Generic eval service #4

Open
ma27 wants to merge 71 commits from ma27/evolive:generic-eval-service into main
Owner

The goal is to have something that can substitute hydra-eval-jobset shelling out to nix-eval-jobs, including a way to push drvs into a remote store (S3 only at the time).

The goal is to have something that can substitute `hydra-eval-jobset` shelling out to `nix-eval-jobs`, including a way to push drvs into a remote store (S3 only at the time).
ma27 added 71 commits 2026-01-04 13:17:26 +00:00
This essentially mimics the traditional Hydra way of evaluating stuff: a
"jobset" consists of a number of inputs and the file to evaluate is a
path relative to a selected input. This is the first step towards making
this useful for Hydra.

So far, the following differences exist:

* We accept only libfetchers-style URLs for git, not Hydra-style URLs
  (i.e. `git-url branch`). The former can be trivially constructed given
  the latter though.

* Only git inputs are accepted, yet. Also, the libfetchers-support is
  far from complete, e.g. submodules are not implemented, yet.

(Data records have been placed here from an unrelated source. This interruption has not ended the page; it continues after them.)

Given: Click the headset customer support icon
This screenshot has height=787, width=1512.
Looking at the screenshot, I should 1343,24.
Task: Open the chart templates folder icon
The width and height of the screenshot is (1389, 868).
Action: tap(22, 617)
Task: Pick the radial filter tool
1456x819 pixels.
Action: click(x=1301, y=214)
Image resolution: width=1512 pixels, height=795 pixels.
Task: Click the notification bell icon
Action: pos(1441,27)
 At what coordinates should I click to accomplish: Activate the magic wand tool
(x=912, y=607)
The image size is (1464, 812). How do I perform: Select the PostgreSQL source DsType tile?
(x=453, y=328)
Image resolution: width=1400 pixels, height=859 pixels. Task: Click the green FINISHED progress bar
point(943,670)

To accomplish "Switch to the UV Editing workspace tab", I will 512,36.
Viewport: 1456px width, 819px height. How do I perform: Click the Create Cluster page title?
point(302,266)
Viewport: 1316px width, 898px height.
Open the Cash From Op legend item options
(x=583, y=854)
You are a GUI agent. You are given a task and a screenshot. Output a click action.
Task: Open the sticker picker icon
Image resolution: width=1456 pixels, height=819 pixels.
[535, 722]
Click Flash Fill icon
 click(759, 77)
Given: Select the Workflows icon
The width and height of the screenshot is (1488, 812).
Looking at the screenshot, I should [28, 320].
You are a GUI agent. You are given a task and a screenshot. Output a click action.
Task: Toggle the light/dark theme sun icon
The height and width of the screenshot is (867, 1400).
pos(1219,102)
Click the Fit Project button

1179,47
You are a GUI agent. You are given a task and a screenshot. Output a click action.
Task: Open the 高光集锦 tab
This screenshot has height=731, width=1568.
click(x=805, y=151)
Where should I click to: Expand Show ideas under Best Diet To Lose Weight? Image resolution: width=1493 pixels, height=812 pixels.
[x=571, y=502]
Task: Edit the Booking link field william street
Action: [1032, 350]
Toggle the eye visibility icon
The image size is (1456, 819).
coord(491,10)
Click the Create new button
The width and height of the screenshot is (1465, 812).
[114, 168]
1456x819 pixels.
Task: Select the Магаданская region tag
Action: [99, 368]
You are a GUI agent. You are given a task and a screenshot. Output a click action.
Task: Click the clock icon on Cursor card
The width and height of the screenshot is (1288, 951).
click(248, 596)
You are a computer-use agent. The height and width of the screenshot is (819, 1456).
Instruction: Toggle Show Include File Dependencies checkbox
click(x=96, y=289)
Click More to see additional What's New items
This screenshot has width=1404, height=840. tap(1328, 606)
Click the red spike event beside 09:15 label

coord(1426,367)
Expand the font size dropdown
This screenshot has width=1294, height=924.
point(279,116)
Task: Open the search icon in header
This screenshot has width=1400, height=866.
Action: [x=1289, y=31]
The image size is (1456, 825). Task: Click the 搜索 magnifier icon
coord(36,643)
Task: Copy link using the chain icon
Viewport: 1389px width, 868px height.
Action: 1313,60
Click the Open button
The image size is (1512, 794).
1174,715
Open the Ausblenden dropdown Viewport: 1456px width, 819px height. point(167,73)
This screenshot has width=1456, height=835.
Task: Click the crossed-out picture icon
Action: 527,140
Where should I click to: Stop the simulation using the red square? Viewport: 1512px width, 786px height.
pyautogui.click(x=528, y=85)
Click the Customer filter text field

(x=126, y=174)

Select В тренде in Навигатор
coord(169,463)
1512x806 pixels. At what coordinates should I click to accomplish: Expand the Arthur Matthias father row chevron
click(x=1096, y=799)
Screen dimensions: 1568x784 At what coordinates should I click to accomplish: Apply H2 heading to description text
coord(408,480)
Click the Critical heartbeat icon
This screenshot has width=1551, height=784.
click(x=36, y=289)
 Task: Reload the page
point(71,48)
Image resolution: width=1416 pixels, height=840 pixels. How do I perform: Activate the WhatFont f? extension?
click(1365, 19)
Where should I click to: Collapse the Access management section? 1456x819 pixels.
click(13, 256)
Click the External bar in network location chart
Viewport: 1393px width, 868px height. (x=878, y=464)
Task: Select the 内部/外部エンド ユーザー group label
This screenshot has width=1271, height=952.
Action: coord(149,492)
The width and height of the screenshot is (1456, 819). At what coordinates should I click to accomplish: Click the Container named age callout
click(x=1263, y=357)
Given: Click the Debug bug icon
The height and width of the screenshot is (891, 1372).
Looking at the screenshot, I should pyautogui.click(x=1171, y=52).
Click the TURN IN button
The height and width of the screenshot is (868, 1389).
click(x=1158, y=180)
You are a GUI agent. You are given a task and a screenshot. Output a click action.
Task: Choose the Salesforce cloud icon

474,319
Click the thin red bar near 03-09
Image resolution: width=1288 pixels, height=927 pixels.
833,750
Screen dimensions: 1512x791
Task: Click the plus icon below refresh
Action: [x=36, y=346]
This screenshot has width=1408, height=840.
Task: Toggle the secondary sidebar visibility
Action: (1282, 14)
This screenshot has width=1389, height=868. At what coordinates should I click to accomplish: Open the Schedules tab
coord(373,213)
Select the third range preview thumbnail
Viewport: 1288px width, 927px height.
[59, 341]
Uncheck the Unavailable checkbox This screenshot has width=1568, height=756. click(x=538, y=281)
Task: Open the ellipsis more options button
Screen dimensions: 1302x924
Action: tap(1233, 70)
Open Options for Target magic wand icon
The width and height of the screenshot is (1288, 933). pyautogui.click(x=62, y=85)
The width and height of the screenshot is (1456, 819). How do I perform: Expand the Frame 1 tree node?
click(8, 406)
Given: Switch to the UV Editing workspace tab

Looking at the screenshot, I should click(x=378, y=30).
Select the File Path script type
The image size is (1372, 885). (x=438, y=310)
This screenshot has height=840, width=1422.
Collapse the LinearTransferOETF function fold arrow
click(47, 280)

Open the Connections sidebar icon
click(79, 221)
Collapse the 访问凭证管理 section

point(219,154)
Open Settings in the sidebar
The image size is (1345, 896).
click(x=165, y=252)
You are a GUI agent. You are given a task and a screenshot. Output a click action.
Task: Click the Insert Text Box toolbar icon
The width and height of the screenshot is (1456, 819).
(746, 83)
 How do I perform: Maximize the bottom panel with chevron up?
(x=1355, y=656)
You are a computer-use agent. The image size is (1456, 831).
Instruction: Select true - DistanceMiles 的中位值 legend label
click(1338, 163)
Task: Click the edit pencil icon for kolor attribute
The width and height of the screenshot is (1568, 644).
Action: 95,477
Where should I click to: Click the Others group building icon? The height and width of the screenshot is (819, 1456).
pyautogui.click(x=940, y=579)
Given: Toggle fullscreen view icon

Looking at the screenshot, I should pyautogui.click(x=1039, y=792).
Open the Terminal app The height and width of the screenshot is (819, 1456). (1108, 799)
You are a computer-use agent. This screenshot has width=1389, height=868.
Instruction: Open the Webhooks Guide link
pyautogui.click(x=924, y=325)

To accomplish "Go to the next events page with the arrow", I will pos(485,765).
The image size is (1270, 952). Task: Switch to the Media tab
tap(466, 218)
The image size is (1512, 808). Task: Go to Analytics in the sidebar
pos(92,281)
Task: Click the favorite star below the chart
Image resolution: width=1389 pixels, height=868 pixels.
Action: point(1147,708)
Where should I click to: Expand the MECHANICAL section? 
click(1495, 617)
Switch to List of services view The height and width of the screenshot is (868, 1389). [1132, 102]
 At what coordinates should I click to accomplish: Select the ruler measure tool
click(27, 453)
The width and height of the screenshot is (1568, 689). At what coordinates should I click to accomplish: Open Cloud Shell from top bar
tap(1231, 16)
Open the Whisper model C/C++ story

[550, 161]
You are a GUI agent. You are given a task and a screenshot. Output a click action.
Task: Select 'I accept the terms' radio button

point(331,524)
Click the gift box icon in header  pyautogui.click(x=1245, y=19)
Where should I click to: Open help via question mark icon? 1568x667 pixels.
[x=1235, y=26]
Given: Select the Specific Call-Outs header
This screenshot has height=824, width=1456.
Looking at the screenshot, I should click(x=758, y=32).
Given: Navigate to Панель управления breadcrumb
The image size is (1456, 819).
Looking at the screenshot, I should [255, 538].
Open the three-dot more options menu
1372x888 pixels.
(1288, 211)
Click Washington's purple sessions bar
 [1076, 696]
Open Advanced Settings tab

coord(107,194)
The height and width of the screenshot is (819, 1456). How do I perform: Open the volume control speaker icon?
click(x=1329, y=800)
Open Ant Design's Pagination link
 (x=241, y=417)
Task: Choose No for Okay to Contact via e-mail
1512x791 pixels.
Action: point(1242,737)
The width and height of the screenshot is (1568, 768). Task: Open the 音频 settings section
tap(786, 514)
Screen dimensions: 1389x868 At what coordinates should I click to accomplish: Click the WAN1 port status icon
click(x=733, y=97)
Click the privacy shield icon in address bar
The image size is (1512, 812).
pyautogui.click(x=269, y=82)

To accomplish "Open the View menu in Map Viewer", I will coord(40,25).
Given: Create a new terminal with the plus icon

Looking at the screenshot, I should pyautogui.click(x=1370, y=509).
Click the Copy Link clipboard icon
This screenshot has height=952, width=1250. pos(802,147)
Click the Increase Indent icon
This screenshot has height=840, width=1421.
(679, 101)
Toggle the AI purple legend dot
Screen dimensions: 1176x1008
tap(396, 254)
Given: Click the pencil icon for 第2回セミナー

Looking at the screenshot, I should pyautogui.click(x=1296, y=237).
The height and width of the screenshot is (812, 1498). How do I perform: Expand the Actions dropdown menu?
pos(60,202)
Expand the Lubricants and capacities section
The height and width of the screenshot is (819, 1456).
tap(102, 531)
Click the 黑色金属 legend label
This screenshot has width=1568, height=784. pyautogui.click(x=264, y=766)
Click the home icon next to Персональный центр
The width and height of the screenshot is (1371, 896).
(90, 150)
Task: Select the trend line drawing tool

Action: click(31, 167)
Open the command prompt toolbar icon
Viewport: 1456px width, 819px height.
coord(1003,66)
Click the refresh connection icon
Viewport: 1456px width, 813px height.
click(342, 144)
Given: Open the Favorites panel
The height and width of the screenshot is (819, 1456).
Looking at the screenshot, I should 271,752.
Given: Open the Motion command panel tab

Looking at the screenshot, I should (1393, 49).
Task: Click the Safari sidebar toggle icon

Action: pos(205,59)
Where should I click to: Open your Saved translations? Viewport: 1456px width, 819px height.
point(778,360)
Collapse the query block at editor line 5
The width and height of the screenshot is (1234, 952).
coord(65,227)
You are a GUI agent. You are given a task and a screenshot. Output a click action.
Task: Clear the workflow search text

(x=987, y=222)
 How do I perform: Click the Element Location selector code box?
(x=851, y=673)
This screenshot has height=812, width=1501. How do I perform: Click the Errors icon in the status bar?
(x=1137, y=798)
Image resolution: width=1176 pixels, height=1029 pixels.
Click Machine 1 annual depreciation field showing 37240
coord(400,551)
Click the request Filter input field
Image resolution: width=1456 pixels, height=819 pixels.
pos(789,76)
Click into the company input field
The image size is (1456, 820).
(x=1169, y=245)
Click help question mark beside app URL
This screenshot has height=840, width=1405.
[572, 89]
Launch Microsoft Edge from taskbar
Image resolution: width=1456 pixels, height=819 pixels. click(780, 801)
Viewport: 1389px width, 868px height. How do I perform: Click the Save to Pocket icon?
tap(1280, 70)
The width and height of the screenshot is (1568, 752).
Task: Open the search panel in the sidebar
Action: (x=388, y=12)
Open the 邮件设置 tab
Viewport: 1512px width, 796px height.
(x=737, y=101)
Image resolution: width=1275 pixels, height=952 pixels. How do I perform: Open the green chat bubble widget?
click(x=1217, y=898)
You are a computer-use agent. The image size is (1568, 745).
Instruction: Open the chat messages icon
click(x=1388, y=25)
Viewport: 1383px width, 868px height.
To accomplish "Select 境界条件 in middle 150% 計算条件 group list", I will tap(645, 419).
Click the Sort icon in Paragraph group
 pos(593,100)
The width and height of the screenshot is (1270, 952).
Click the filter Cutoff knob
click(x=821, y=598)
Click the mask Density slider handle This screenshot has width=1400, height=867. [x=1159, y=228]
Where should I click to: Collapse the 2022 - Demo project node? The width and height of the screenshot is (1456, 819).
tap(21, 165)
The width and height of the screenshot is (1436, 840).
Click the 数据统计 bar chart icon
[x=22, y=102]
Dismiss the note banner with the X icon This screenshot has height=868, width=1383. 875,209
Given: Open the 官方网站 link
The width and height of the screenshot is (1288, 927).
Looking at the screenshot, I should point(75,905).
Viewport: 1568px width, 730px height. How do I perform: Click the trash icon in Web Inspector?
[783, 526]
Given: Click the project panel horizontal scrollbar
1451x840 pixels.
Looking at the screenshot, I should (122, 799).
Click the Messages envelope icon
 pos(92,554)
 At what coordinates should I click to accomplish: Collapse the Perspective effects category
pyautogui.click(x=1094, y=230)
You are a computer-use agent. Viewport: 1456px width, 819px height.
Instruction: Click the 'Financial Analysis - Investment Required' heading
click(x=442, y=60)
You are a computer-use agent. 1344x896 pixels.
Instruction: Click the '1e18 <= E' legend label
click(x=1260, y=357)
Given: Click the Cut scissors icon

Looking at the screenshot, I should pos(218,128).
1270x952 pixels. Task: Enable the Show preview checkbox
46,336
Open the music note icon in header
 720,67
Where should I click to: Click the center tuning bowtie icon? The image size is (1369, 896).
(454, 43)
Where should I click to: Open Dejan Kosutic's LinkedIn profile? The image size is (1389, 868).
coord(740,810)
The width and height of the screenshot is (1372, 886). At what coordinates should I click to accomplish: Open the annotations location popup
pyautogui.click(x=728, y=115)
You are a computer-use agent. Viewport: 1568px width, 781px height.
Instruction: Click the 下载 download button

* Hydra determines revCount et al. and passes it to the evaluation which
  is e.g. important for nixpkgs. This is also missing here, so far.

Before, the identifier of an evaluation was the nixpkgs revision, but this
is not unique anymore. Hence, we generate a fingerprint that is a hash
of all input URLs, input revisions, names and the input to evaluate.
This hash is used for the log-file and in all messages to identify the
evaluation in the server logs.
There's no place where two consecutive control messages are supposed to
be returned, so it doesn't make sense to wrap those in a list.
The old build-system was kinda old already. Both in terms of nixpkgs
stuff and in terms of Python tooling. Since it's only me working on it,
let's turn it into another playground for uv+uv2nix to find out if this
is something I want to do in more projects.
* A bit more reformat than I would like since I fixed pre-commit after
  the first commit.

* Fix parquet (doesn't seem to work with dicts, though this is just a
  temporary measure)

But on the bright side, we have a single entrypoint for everyting now.
Yay!
This is a very fatal error, i.e. nothing that we could cache (we cannot
even fingerprint the evaluation). So let's stop early in this case.
Apparently, doing a git fetch of a ref doesn't make the ref available in
the checkout. Hence, we'll now resolve it on the remote-side and then
only work with the rev instead of ref.
Introduce a function execute_git_command that's not part of GitRepo
since it is necessary for e.g. resolving refs to revs on remote
repository which happens at a time, no GitRepo was instantiated yet.

Also, use `create_subprocess_exec` since we don't have to worry about
shell injection of we don't use a shell.
This isn't as easy as I hoped and I'm wondering how bad this really is.
We not only need `git`, but also other stuff such as plain Nix
expressions, dicts (I figured that's a nicer option than Nix code in a
lot of cases) and further VCS inputs in the future.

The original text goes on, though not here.